In the later parts, the authors focus more and more on inference and challenges of automation, repeatability and scalability. I now have an idea what a feature store is and how to bridge data schemas when mixing old and new data sources.
Examples: Python and SQL code
The book is full of examples and they use different technologies: Tensorflow examples in Python, a BigQuery listing, a Google cloud SDK API call.
From the preference of technologies, you notice that the book has been written by Googlers. This doesn’t matter in my mind, because the concepts are always explained clearly, so that porting to other platforms or products should be straight forward.
What I liked
The book covers a wide range of topics and helped extend my knowledge of machine learning to areas I am not an expert in: Resilient Serving, Reproducibility and MLOps in general.
The structure of design patterns lends itself to keep this book on the shelf for future reference.

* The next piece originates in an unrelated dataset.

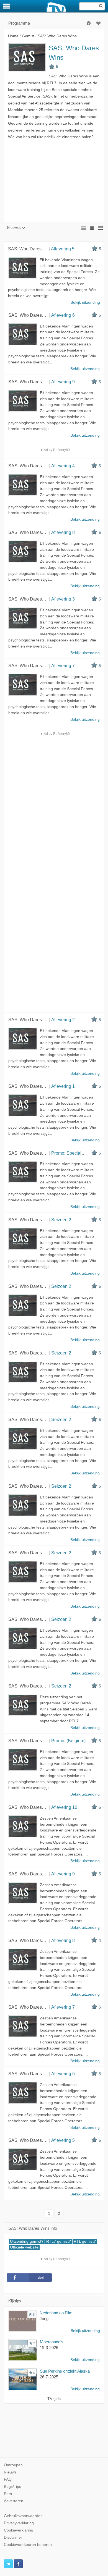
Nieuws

Chapters have a clear motivation and are written to the point, so that I can see myself looking up a design pattern in the future.
Aside from technical topics, the authors also include three chapters about responsible AI and a (brilliant) section about the ML Life Cycle and the AI Readiness of organisations.
What I didn’t like
I have a few complaints, though.
In places it becomes clear that the idea of extracting design patterns from machine learning approaches works well for some topics, but becomes a bit of a stretch for others. I personally didn’t mind this too much, but it’s not as elegant the title of the book suggests.
What I did mind was the fact that this first edition is quite riddled with errors: From figures containing incorrect numbers that don’t align with the text (just annoying) to an explanation of convolution layers that confused convolution with pooling, I think (potentially misleading).
And a final nitpick: The printed copy I ordered was a a monochrome version with low contrast. Many figures were completely indecipherable. A bit disappointing for an O’Reilly book upwards of 40€.
Conclusion: Great overview to bring ML to production
In conclusion, Machine Learning Design Patterns gives a great overview over common problems you encounter when designing, building and deploying machine learning algorithms.
It will offer valuable content for many in the industry: Data scientists who have never deployed a cloud pipeline, ops experts who are curious about “MLOps” and the product person who wants to understand the constraints and possibilities of modern machine learning development.
My favourite chapter was actually a non-technical one: How to move a team and a whole company from running first ML experiments to becoming an ML-first organisation. This idea ties a lot of the technical and human topics together and it is a topic that excites me personally.
I’ve enjoyed working through this book (together with my data science study group) and it will find a valued place in my bookshelf – to be referenced whenever I encounter one of the problems in the wild again and need a foundational perspective.